4-Benzyl-1-phenyl-1,4-diazaspiro[5.5]undecane-3,5-dione (6n). Yield: 80%; colourless viscous oil; IR (KBr, ν, cm⁻¹) absence of NH band at 3100 and exhibited bands at 1725, 1678 (imide carbonyls), 634, 582; ¹H-NMR (CDCl₃) δ ppm 1.48–1.97 (m, 10H, 5 × CH₂, cyclohexyl), 4.11 (s, 2H, O=C-CH₂-N), 5.03 (s, 2H, CH₂-C₆H₅), 6.86 (s, 2H, CH_ar.), 6.86–7.13 (m, 5H, CH_ar.), 7.38–7.39 (m, 5H, CH_ar.); ¹³C-NMR (CDCl₃) δ ppm 20.53, 25.63, 31.57 (5 × CH₂, cyclohexyl)), 42.66, 55.37 (CH₂-C₆H₅, O=C-CH₂-N), 60.71 (Cq), 125.84, 127.08, 128.52, 129.17, 129.31, 129.76 (CH_ar.), 136.94, 148.06 (2 × C_ar.), 170.94, 176.42 (2 × C=O); MS (EI) m/z (%): 348.2 ([M]⁺, 100), 186.2 (70), 91.1 (58); Anal. Calcd. for C₂₂H₂₄N₂O₂ (348.44): C, 75.83%; H, 6.94%; N, 8.04%. Found: C, 75.78%; H, 6.88%; N, 8.27%.

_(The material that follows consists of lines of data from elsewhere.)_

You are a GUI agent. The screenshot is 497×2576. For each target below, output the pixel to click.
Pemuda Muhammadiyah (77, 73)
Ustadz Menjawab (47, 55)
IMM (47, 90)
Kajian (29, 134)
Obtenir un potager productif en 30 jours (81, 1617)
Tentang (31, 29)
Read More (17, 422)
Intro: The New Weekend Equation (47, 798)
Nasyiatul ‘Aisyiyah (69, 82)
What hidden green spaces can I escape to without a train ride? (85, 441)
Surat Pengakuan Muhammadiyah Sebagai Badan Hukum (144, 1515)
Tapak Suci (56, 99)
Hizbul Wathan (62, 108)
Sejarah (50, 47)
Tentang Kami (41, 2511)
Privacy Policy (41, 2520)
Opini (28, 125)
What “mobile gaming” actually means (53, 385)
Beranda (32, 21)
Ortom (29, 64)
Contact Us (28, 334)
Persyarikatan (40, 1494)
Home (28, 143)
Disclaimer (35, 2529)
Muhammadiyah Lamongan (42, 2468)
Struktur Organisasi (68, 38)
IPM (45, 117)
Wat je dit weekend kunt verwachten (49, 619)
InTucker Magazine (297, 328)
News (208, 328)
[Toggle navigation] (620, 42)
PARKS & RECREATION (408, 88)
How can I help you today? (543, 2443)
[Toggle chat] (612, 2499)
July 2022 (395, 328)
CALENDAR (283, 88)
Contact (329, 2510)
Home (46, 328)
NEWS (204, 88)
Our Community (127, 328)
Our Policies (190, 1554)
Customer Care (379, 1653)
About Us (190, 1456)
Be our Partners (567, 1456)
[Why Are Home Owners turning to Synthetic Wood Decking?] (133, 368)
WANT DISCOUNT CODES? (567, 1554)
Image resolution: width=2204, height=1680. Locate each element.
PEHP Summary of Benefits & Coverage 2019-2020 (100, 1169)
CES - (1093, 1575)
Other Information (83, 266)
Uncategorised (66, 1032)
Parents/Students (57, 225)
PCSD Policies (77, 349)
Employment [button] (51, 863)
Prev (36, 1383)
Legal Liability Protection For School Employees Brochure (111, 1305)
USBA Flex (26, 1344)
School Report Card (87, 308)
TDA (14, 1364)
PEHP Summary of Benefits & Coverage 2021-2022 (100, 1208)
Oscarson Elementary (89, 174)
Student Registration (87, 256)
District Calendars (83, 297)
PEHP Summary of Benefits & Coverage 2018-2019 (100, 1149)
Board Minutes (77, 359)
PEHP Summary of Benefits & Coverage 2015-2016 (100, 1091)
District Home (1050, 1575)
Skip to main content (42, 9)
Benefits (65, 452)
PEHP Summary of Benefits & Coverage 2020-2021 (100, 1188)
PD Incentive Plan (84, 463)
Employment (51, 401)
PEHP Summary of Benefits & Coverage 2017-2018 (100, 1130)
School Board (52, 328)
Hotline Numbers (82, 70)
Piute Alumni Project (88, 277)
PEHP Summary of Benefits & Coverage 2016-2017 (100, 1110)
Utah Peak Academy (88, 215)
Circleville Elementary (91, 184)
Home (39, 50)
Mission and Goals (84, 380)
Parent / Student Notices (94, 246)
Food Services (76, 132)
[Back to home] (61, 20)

4-Phenethyl-1-phenyl-1,4-diazaspiro[5.5]undecane-3,5-dione (6o). Yield: 64.5%; buff solid, m.p. 138 °C; IR (KBr, ν, cm⁻¹) absence of NH band at 3100 and exhibited bands at 1720, 1681 (imide carbonyls), 592, 555; ¹H-NMR (CDCl₃) δ ppm 1.48–1.96 (m, 10H, 5 × CH₂, cyclohexyl), 2.87 (t, 2H, J = 7.6 Hz, CH₂-C₆H₅), 4.08 (s, 2H, CH₂CH₂-C₆H₅), 4.12 (s, 2H, O=C-CH₂-N), 6.99–7.00 (m, 2H, H_ar.), 7.23–7.29 (m, 8H, H_ar.); ¹³C-NMR (CDCl₃) δ ppm 20.57, 25.63, 31.56 (5 × CH₂, cyclohexyl), 34.12, 40.61 (CH₂-C₆H₅, CH₂-CH₂-C₆H₅), 55.36 (O=C-CH₂-N), 60.48 (Cq), 125.78, 126.61, 126.92, 128.56, 129.12, 129.40 (CH_ar.), 138.39, 148.20 (2 × C_ar.), 170.74, 176.56 (2 × C=O); MS (EI) m/z (%): 362.2 ([M]⁺, 100), 243.1 (90), 186.1 (70), 91.1 (48); Anal. Calcd. for C₂₃H₂₆N₂O₂ (362.46): C, 76.21%; H, 7.23%; N, 7.73%. Found: C, 76.41%; H, 7.42%; N, 7.91%.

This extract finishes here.